Friday, March 1, 2013

Cloud Computing Dangers: Stand By and Wait

This posting is Part 9 of the Case Study in Cloud Computing Dangers.

It took six days after I detected an outgoing mail Denial-of-Service for Microsoft to publish a public admission that a problem did truly exist. In the contemporary fast-paced IT world, for any problem to take six days to recognize is like waiting to be taken across the river Styx. But, I doubt that Microsoft was working on it's obituary.

Cause

Currently Office 365 outbound email servers have a SenderBase reputation of neutral and a score of 0. As a result any policy set to throttle or reject mail from a server rated neutral or with a score of less than or equal to 0 may impact delivery of the mail from Office 365 customers.  

Microsoft currently believes this is due to an instance where a large number of bulk mail messages were sent to a user via a server that contributes reputation information. This mail did not get classified as spam by us, the sender is reputable, but the volumes, combined with Cisco’s rating system, have temporarily reduced our email servers' reputation in their SenderBase service. According to Cisco, it will take time and additional mail flowing through their system to retrain it and restore our email servers’ reputation.

Tuesday, February 12, 2013

Cloud Computing Dangers: A Case of the Mondays

This posting is Part 8 of the Case Study in Cloud Computing Dangers.

We started the business day on May 14, 2012 finally able to send email to the primary contractor on our VA project, but not to the VA email accounts. This development was not an indication that Day 5 represented the end of our outgoing mail Denial-of-Service between our Office 365 cloud service and just about any mail gateway using Cisco devices or any other devices that used senderbase.org to receive SPAM reputation scoring. The organization had simply been shamed (either within or without) into lowering its SPAM blocking threshold to allow any email through that was rated Neutral. Not only was the organization the victim of being unable to receive legitimate email from business partners and clients, it was forced into a making a business decision that would allow more malicious messages to pass through the gateway. It was not a good sign.

Friday, February 8, 2013

Cloud Computing Dangers: Blame When Things Go Wrong

This posting is Part 7 of the Case Study in Cloud Computing Dangers.

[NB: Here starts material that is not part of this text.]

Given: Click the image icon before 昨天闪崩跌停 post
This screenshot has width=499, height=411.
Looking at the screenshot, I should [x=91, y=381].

When technology problems occur, IT folks will typically focus first on finding a technical solution. It's in our nature because solving technical problems is what we've been trained to do. Waking up on Sunday, May 13 to find ourselves still suffering from an outgoing mail Denial-of-Service on our Office 365 business platform, we were in disbelief that the technical problem still had not been solved. Our challenge was to move past our confidence in understanding the problem's technical nature and to recognize that we were falling victim to a broader issue of being unable to assign responsibility in a massively distributed communications system.

Friday, February 1, 2013

Cloud Computing Dangers: False Hope


This posting is Part 6 of the Case Study in Cloud Computing Dangers.

On Saturday, May 12, as my company continued to suffer from an Office 365 outgoing mail Denial-of-Service, I woke up to an email a colleague sent me from the primary contractor that we were unable to communicate with. A test message that I had sent at 3:33 PM on Thursday, May 10 had been received at 2:24 AM Saturday morning. Despite a transit time of just under 36 hours, I was elated to discover that a message had gotten through. Perhaps Microsoft was really true to its word and we could expect to have the problem resolved soon so that we could move on with our lives. Or, perhaps it was just a fluke since I hadn't seen any other messages get through.

Saturday, January 26, 2013

Cloud Computing Danger: Seeking Problem Clarity


This posting is Part 5 of the Case Study in Cloud Computing Dangers.

After establishing the legitimacy of our outgoing mail Denial-of-Service the morning of May 11, we expected Microsoft to resolve the issue by the end of the day. Since it was related to some SPAM condition associated with the Office 365 outgoing mail gateways, Microsoft should be able to rally its resources to quickly address the technical problems and enable us to re-establish communications with our largest customers. We were overly optimistic.

Wednesday, January 16, 2013

Cloud Computing Dangers: Pointing the Finger

This posting is Part 4 of the Case Study in Cloud Computing Dangers.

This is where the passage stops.